Huggingface 🤗 embedders are supported, as well as SPLADE and ColBERT.

Abstraction level of this integration

To make it really simple to get started, we provide a template Vespa application that will be deployed upon initializing the vector store. This removes some of the complexity of setting up Vespa for the first time, but for serious use cases, we strongly recommend that you read the Vespa documentation and tailor the application to your needs.

The template

The provided template Vespa application can be seen below:

from vespa.package import (
    ApplicationPackage,
    Field,
    Schema,
    Document,
    HNSW,
    RankProfile,
    Component,
    Parameter,
    FieldSet,
    GlobalPhaseRanking,
    Function,
)

hybrid_template = ApplicationPackage(
    name="hybridsearch",
    schema=[
        Schema(
            name="doc",
            document=Document(
                fields=[
                    Field(name="id", type="string", indexing=["summary"]),
                    Field(
                        name="metadata", type="string", indexing=["summary"]
                    ),
                    Field(
                        name="text",
                        type="string",
                        indexing=["index", "summary"],
                        index="enable-bm25",
                        bolding=True,
                    ),
                    Field(
                        name="embedding",
                        type="tensor<float>(x[384])",
                        indexing=[
                            "input text",
                            "embed",
                            "index",
                            "attribute",
                        ],
                        ann=HNSW(distance_metric="angular"),
                        is_document_field=False,
                    ),
                ]
            ),
            fieldsets=[FieldSet(name="default", fields=["text", "metadata"])],
            rank_profiles=[
                RankProfile(
                    name="bm25",
                    inputs=[("query(q)", "tensor<float>(x[384])")],
                    functions=[
                        Function(name="bm25sum", expression="bm25(text)")
                    ],
                    first_phase="bm25sum",
                ),
                RankProfile(
                    name="semantic",
                    inputs=[("query(q)", "tensor<float>(x[384])")],
                    first_phase="closeness(field, embedding)",
                ),
                RankProfile(
                    name="fusion",
                    inherits="bm25",
                    inputs=[("query(q)", "tensor<float>(x[384])")],
                    first_phase="closeness(field, embedding)",
                    global_phase=GlobalPhaseRanking(
                        expression="reciprocal_rank_fusion(bm25sum, closeness(field, embedding))",
                        rerank_count=1000,
                    ),
                ),
            ],
        )
    ],
    components=[
        Component(
            id="e5",
            type="hugging-face-embedder",
            parameters=[
                Parameter(
                    "transformer-model",
                    {
                        "url": "https://github.com/vespa-engine/sample-apps/raw/master/simple-semantic-search/model/e5-small-v2-int8.onnx"
                    },
                ),
                Parameter(
                    "tokenizer-model",
                    {
                        "url": "https://raw.githubusercontent.com/vespa-engine/sample-apps/master/simple-semantic-search/model/tokenizer.json"
                    },
                ),
            ],
        )
    ],
)

Note that the fields id, metadata, text, and embedding are required for the integration to work. The schema name must also be doc, and the rank profiles must be named bm25, semantic, and fusion.

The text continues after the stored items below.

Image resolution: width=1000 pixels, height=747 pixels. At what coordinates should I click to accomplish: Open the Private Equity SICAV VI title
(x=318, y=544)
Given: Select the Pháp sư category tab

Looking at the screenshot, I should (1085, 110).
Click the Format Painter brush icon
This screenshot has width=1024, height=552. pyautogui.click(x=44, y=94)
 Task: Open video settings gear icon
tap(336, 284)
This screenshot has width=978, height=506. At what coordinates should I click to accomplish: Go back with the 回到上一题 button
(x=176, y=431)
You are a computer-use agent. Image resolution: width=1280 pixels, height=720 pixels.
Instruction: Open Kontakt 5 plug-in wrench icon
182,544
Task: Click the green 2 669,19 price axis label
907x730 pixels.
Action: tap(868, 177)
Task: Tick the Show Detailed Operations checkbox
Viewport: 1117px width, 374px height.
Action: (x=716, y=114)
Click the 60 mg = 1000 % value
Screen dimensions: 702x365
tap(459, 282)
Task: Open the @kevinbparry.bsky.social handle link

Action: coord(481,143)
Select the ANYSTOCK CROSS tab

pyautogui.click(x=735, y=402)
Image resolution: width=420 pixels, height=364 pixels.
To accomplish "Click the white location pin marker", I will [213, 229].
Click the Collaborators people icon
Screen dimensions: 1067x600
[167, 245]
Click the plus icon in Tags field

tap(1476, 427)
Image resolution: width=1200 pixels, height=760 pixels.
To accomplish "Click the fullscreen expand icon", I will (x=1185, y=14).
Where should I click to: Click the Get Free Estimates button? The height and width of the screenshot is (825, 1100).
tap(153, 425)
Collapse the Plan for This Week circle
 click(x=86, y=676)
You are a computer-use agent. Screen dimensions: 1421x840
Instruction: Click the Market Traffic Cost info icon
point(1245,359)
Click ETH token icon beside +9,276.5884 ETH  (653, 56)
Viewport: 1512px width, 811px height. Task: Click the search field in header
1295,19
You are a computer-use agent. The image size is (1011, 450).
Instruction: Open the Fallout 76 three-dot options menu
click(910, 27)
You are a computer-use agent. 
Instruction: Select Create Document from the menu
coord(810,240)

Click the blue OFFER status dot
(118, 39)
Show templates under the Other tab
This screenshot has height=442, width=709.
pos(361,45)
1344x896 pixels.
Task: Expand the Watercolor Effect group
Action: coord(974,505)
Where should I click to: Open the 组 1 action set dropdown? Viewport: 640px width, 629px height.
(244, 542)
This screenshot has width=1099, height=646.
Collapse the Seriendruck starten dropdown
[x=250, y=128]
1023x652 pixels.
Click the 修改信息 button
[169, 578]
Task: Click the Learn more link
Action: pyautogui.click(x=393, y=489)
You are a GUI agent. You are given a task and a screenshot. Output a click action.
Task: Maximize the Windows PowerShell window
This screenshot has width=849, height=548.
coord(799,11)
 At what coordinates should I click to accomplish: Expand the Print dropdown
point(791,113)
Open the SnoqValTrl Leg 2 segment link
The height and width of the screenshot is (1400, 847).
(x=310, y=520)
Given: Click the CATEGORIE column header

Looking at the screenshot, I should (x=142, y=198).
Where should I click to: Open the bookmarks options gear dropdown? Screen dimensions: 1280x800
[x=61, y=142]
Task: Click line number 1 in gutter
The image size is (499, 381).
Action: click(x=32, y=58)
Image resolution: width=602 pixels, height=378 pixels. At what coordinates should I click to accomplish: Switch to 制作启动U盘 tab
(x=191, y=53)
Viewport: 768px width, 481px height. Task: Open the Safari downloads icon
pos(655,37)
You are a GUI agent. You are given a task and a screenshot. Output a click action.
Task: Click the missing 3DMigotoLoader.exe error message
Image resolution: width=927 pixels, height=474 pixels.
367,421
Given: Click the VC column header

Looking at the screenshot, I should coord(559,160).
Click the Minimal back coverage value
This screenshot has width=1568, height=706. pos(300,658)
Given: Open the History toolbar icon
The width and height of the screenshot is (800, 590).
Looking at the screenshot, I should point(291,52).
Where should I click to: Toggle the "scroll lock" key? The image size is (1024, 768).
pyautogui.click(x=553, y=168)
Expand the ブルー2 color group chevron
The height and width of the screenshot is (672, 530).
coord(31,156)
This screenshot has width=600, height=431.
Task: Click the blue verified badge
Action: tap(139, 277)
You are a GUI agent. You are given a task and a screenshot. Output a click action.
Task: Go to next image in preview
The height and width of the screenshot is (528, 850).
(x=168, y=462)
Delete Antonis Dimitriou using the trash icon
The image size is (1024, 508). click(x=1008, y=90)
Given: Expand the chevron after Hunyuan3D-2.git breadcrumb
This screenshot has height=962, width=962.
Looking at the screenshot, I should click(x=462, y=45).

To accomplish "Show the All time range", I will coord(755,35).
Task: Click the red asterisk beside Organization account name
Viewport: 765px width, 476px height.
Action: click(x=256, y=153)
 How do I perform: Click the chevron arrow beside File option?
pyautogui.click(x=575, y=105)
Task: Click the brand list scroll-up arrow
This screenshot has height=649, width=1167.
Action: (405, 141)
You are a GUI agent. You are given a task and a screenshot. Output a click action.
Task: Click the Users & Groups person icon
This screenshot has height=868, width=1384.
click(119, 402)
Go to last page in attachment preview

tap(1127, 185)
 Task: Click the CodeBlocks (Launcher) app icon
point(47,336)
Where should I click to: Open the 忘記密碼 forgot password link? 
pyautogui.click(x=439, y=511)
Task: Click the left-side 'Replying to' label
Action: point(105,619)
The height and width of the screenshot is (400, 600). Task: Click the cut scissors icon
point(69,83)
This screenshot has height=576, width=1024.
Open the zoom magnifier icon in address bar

Other than that you are free to modify as you see fit by switching out embedding models, adding more fields, or changing the ranking expressions.

For more details, check out this Pyvespa example notebook on hybrid search.

Going to production

If you are ready to graduate to a production setup, we highly recommend to check out the Vespa Cloud service, where we manage all infrastructure and operations for you. Free trials are available.

Next steps

There are many awesome features in Vespa, that are not exposed directly in this integration, check out Pyvespa examples for some inspiration on what you can do with Vespa.

Teasers:

  • Binary + Matryoshka embeddings.
  • ColBERT.
  • ONNX models.
  • XGBoost and lightGBM models for ranking.
  • Multivector indexing.
  • and much more.

Project details


Download files

Download the file for your platform. If you're not sure which to choose, learn more about installing packages.

Source Distribution

llama_index_vector_stores_vespa-0.4.0.tar.gz (9.9 kB view details)

Uploaded Source

Built Distribution

If you're not sure about the file name format, learn more about wheel file names.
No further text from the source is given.